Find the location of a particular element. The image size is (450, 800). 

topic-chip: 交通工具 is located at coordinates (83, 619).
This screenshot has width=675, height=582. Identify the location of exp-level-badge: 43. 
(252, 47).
+ + + + + + +
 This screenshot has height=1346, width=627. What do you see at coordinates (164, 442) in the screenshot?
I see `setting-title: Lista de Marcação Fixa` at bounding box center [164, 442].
+ + + + + + +
# Your instructions
Please copy the records from the line containing "This screenshot has height=1346, width=627." through the line containing "center [164, 442]." word for word, both lines included.

# Written solution
 This screenshot has height=1346, width=627. What do you see at coordinates (164, 442) in the screenshot?
I see `setting-title: Lista de Marcação Fixa` at bounding box center [164, 442].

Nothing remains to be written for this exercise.